# What this exercise asks
a: In the article on Saudi Aramco's new portfolio division, to whom will Abdulaziz Al Gudaimi report?
b: Write the next part of the article on Saudi Aramco's new portfolio division, continuing from its last sentence.

# Extract

╔══

As Brent oil falls to $45 a barrel, the Saudi state energy company and world’s biggest oil producer has created a new division for portfolio optimisation

|Aug 27|magazine3 min read

The new department will be headed by Senior Vice President Abdulaziz Al Gudaimi, with a brief to improve access to growth markets, and assess Aramco’s existing assets. Commencing the role on 13 September, he will report to Saudi Aramco’s Chief Executive Officer Amin Nasser.

This restructuring is a response to further weakened energy prices as a result of the Covid-19 pandemic. The price of Brent crude oil has fallen by 32% this year, to around $45 a barrel. As a result of the reduced revenues, Aramco’s debt is growing rapidly, as it strives to continue paying pledged dividends to the Saudi government.

As the managing director for the Middle East at oil consulting firm FGE, Iman Nasseri, explained: “It all goes back to the need to maintain the promise of paying $75 billion in dividends. They have a lot of expansion projects on the table, so they need to manage these and make sure they’re not overdoing it, especially in the current oil-price environment”.

╚══

# Data to examine
╔══

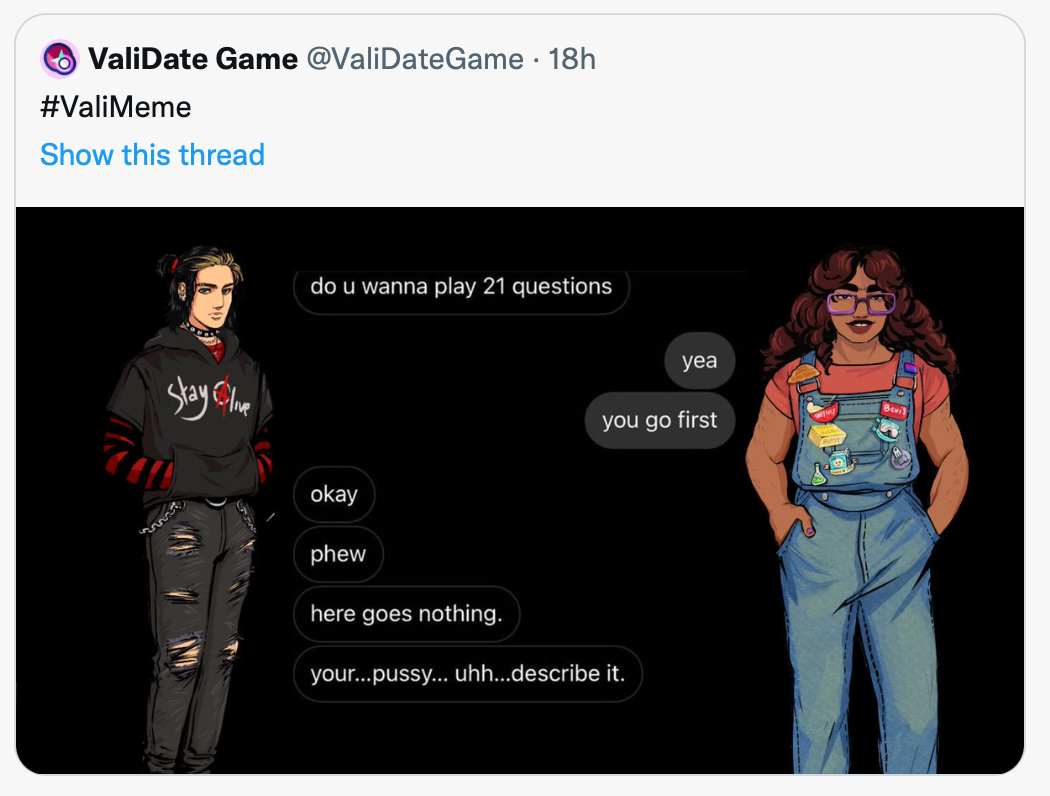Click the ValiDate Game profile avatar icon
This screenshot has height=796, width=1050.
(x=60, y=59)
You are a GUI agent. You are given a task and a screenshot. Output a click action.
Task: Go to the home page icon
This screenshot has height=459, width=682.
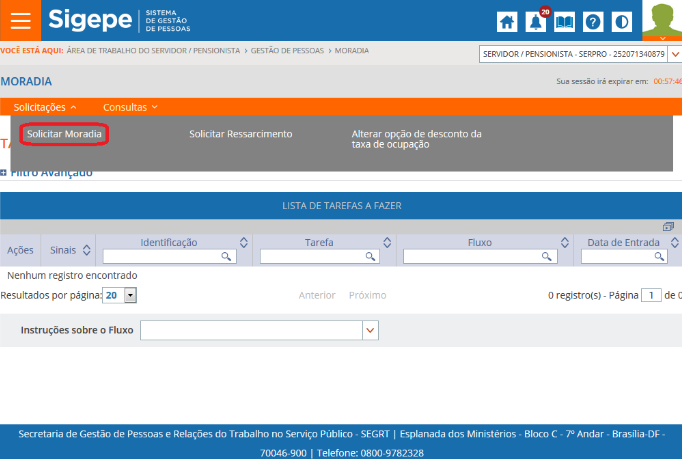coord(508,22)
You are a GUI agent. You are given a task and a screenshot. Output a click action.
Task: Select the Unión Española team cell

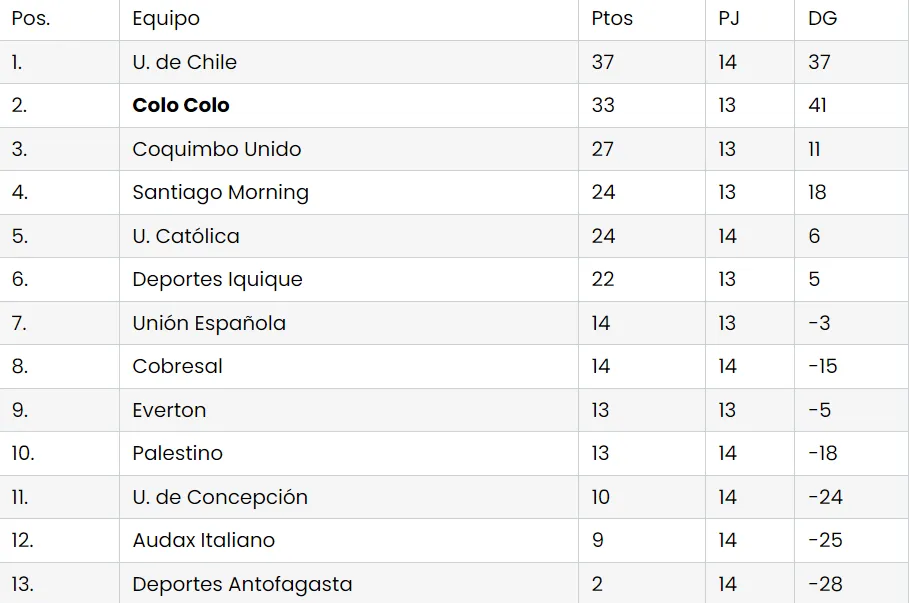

╚══

# Results for each task
a: He will report to Saudi Aramco's Chief Executive Officer, Amin Nasser.

b:
In a further shake-up, Aramco has also named Nasir Al Naimi as the acting head of the upstream business (the company’s exploration and production division), and has appointed Mohammed Al Qahtani to oversee the downstream unit.

Other recent business decisions by Aramco suggest that it is prioritising raising cash in the short-term. The company recently hired advisers for a potential multi-billion dollar sale of a stake in its pipeline business. In February Aramco’s Chairman Yasir Al-Rumayyan announced that it was weighing up possibilities to monetise certain non-core assets.

Bloomberg has also reported that Aramco has suspended plans for a $10bn oil refinery in China.